TASK DETAILS :: In the records below, find the line containing "Where should I click to: Insert" and transcribe it and every line after it exactly; leave the pictures out.

[Collected data]
··········
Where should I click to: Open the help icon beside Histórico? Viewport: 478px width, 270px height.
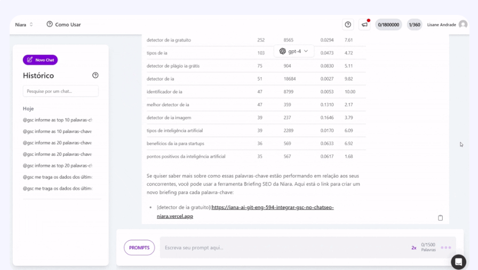tap(95, 75)
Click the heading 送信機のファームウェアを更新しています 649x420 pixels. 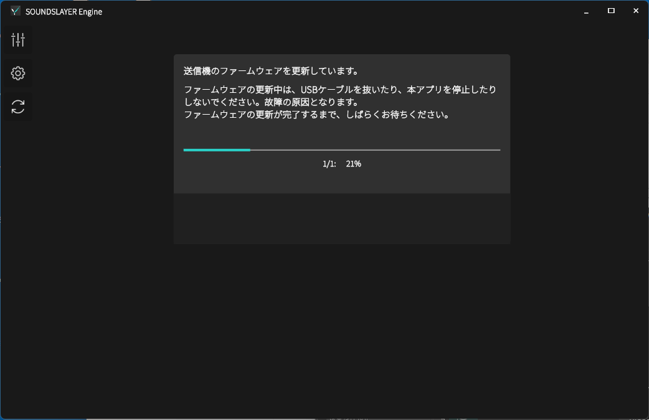click(270, 70)
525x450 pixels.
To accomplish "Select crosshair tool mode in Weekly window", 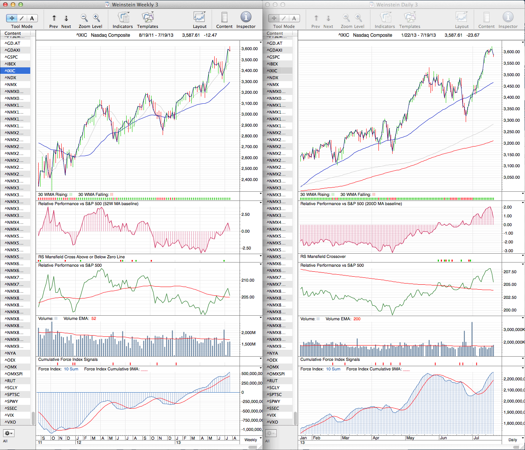I will 11,18.
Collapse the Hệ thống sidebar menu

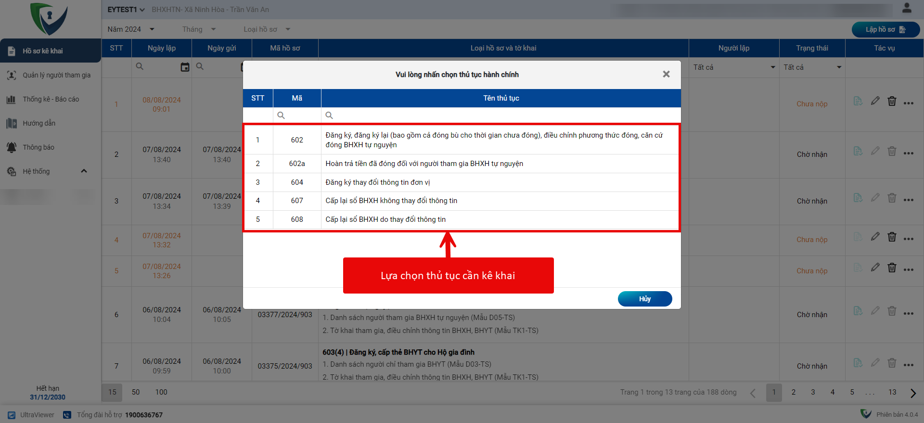pyautogui.click(x=84, y=171)
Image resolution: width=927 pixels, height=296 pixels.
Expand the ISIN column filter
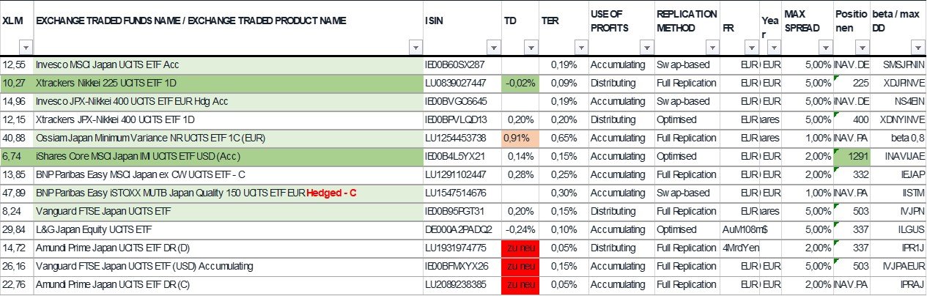tap(493, 48)
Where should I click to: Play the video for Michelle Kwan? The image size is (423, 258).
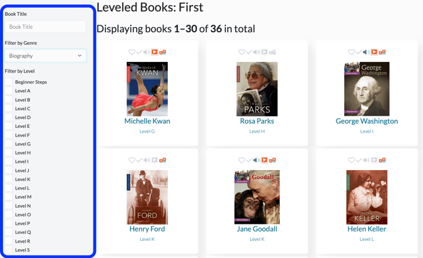click(155, 52)
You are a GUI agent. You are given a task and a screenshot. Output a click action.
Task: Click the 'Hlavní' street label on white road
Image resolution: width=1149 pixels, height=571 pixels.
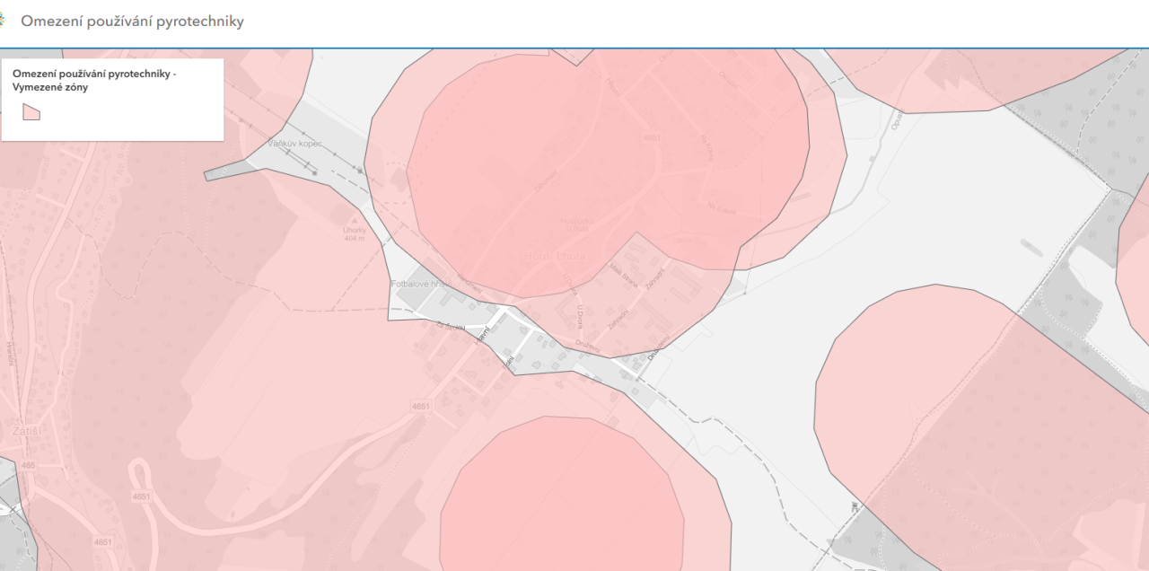click(484, 336)
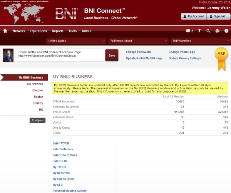Image resolution: width=231 pixels, height=193 pixels.
Task: Open the Operations menu
Action: click(39, 31)
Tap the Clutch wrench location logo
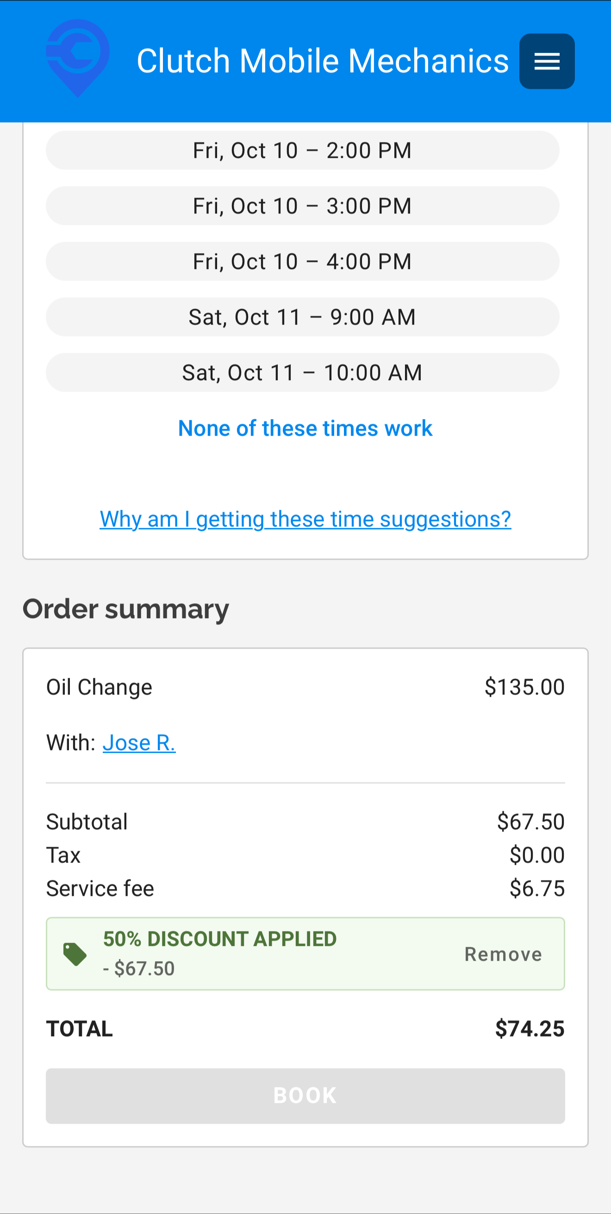The height and width of the screenshot is (1214, 611). [78, 58]

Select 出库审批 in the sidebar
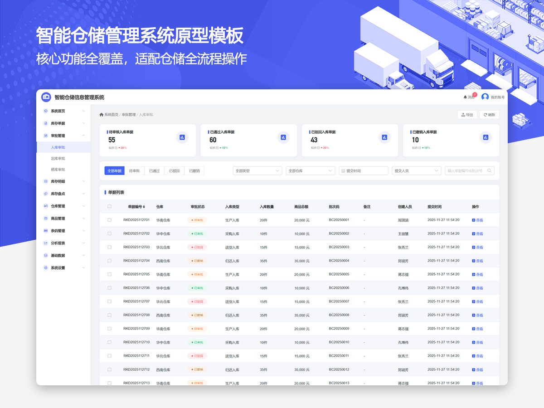tap(58, 159)
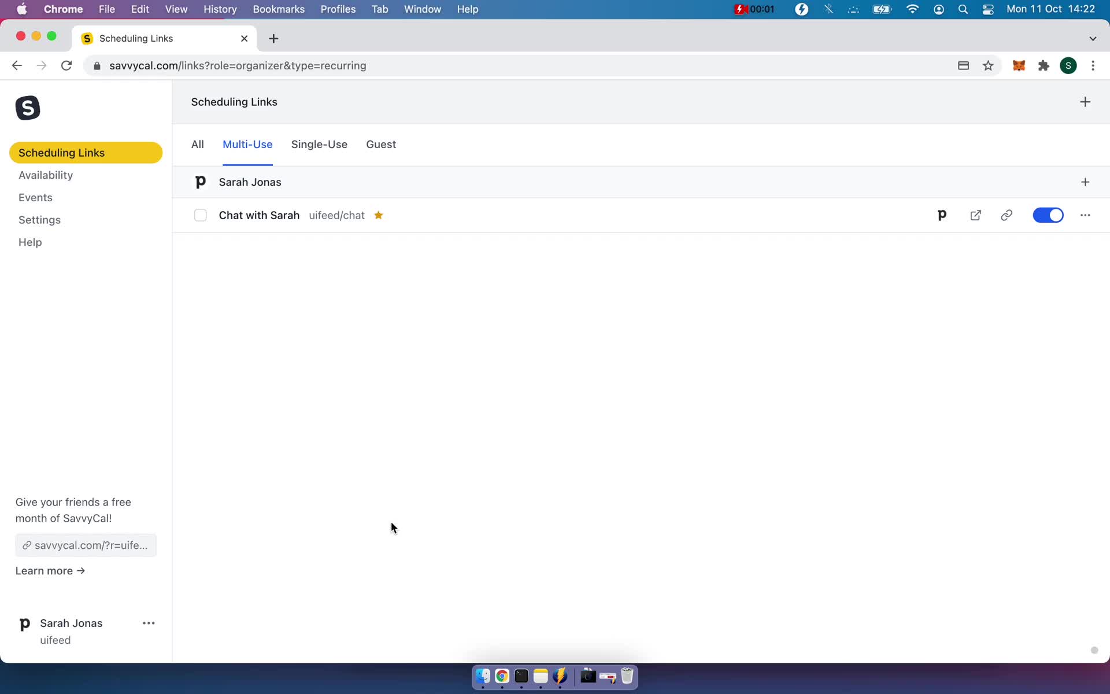Click the plus icon next to Sarah Jonas group

tap(1085, 182)
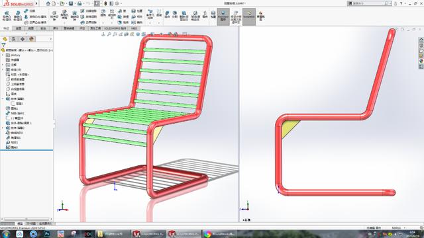The height and width of the screenshot is (238, 424).
Task: Select the first ribbon tab on the left
Action: tap(6, 28)
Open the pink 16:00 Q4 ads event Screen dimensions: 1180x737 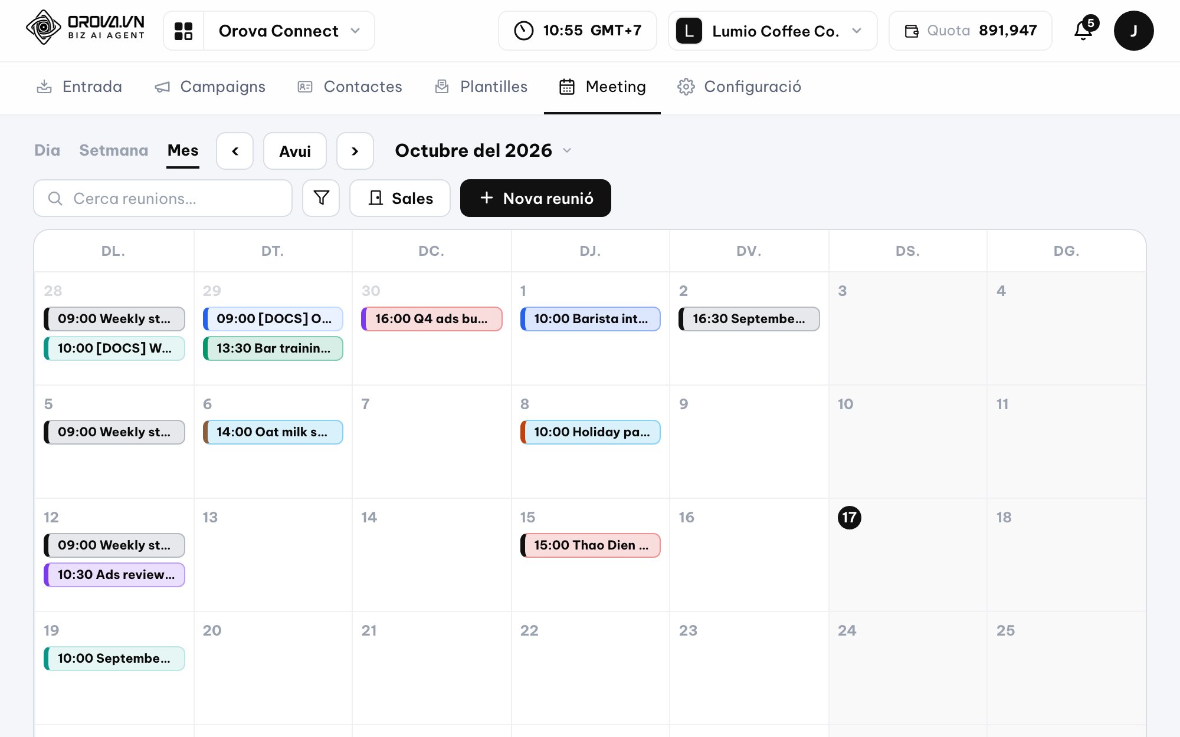point(432,319)
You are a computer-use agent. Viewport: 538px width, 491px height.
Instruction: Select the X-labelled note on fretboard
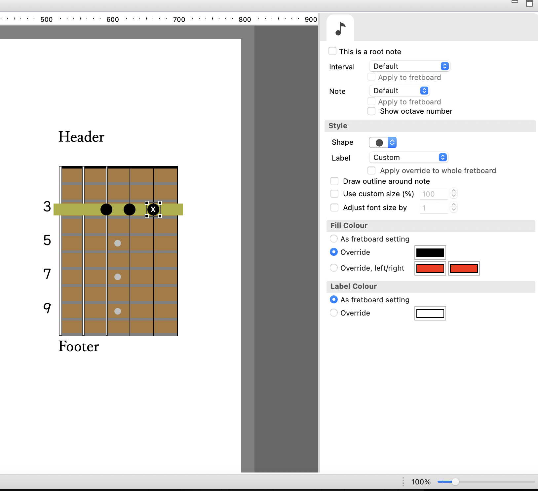click(153, 209)
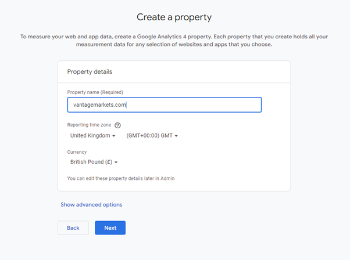Select the Property details section header
350x260 pixels.
pos(90,72)
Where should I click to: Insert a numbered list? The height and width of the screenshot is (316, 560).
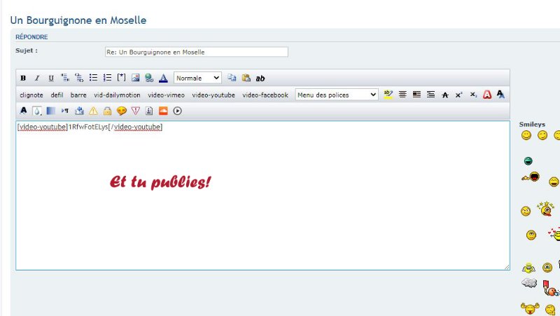click(107, 78)
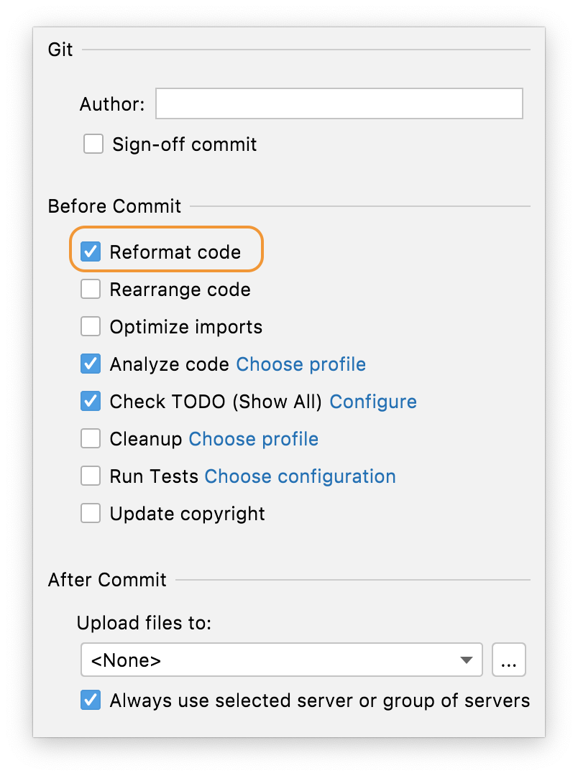Click the Update copyright label text

187,514
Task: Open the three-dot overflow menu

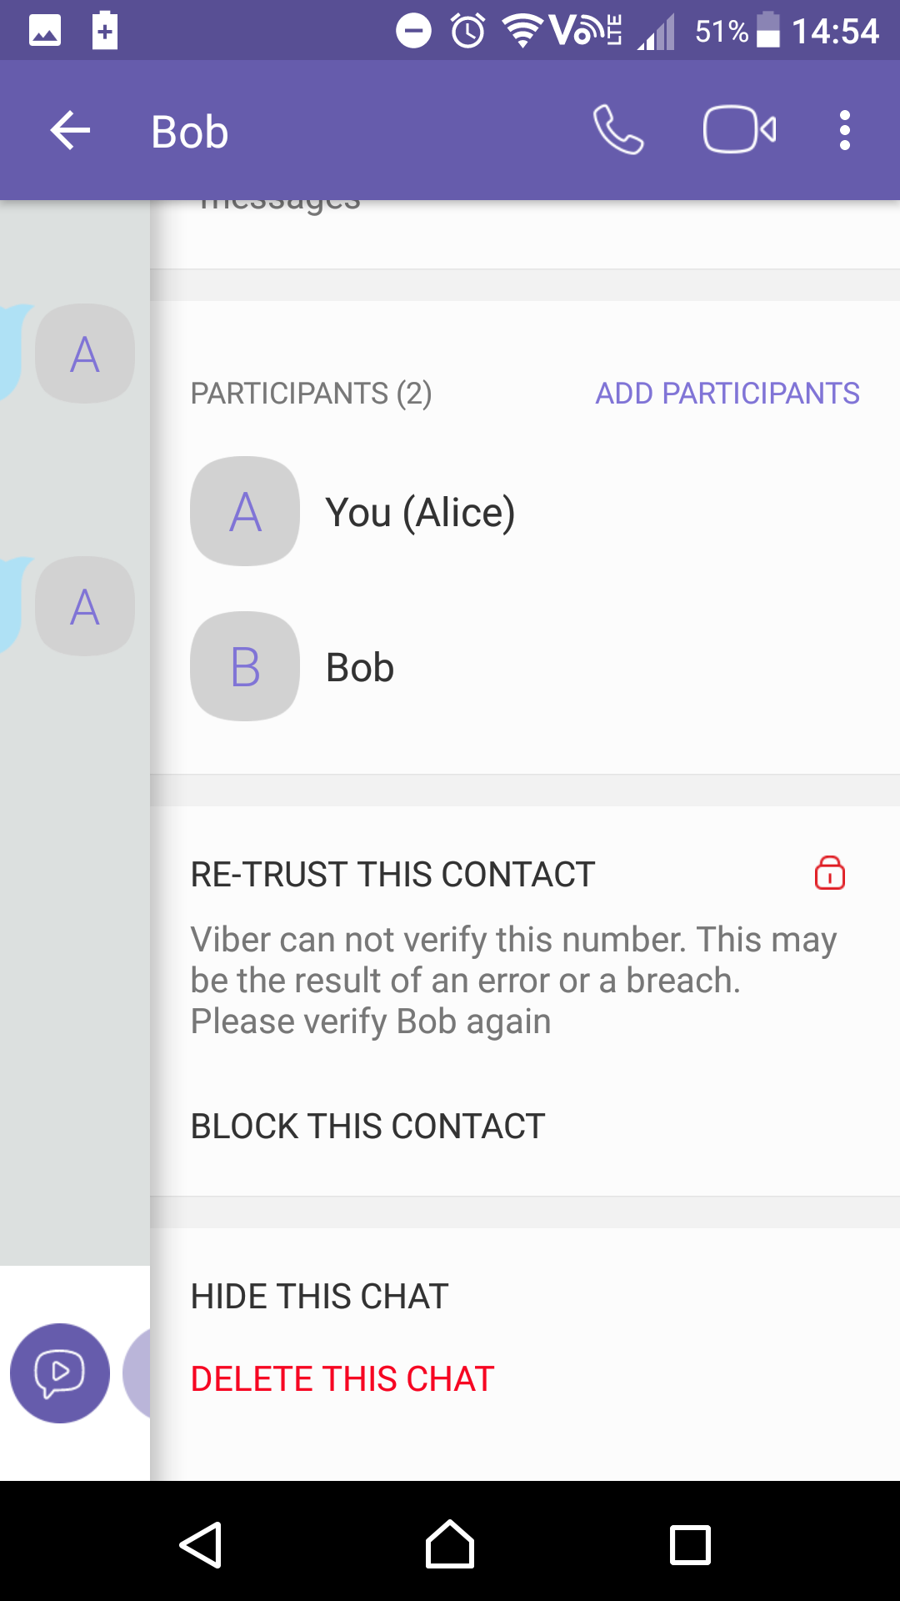Action: (x=844, y=131)
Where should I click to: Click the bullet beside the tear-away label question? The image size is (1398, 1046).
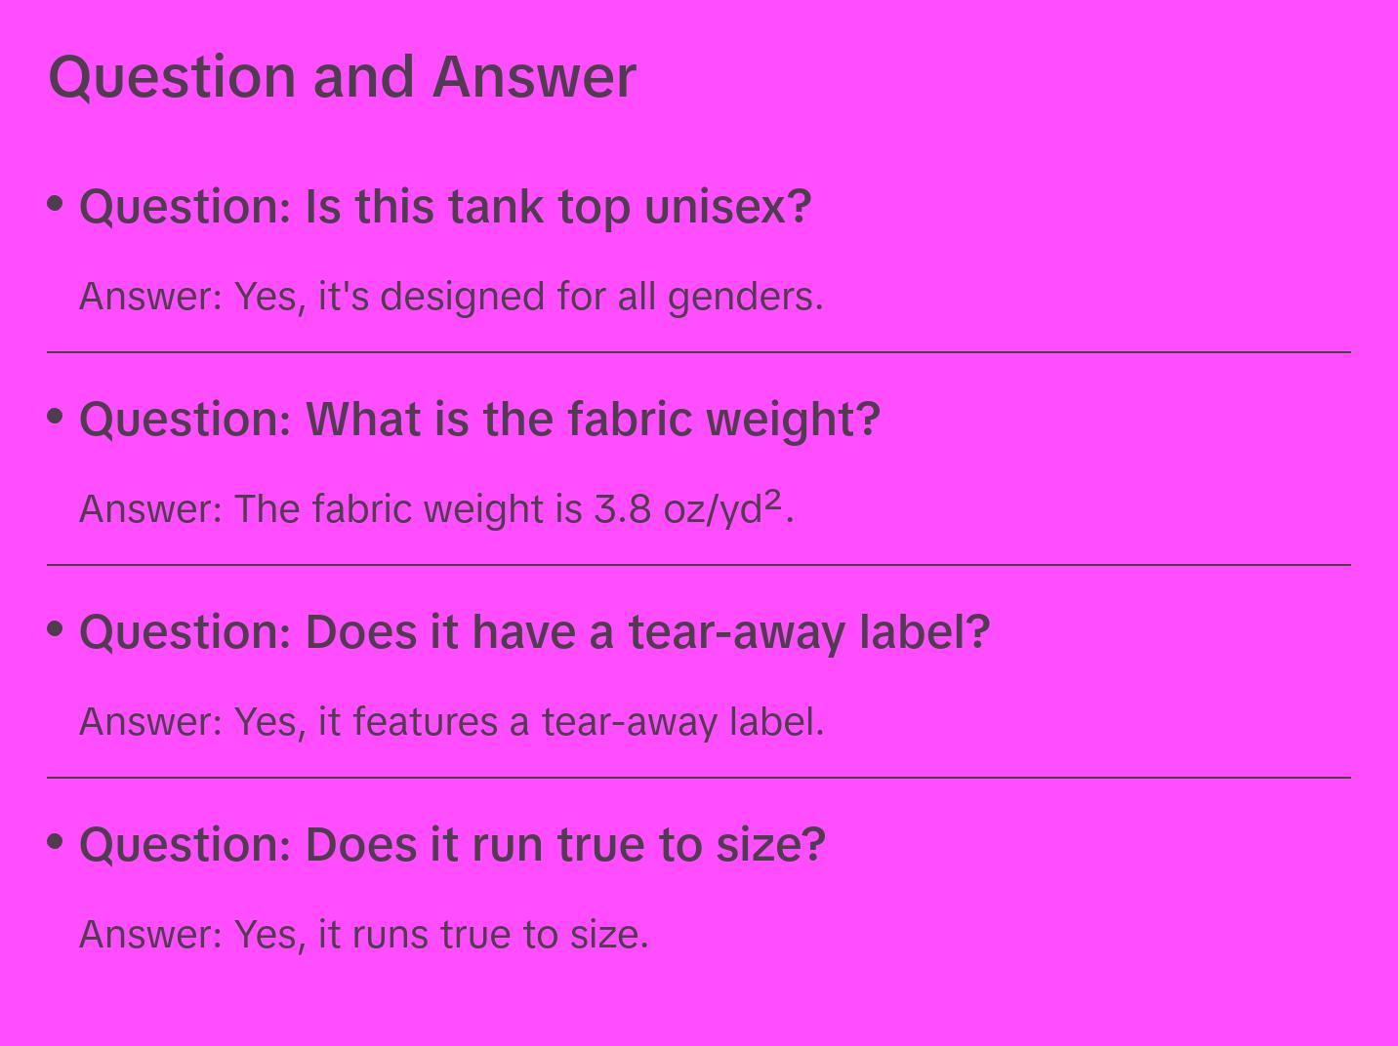[x=56, y=628]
··········
SOLUTION ::
Where should I click to: Insert a numbered list? The height and width of the screenshot is (316, 560).
click(107, 78)
Click the Update copyright label text

187,514
Task: Open the three-dot overflow menu

Action: (x=844, y=131)
Where should I click to: Click the bullet beside the tear-away label question? The image size is (1398, 1046).
[x=56, y=628]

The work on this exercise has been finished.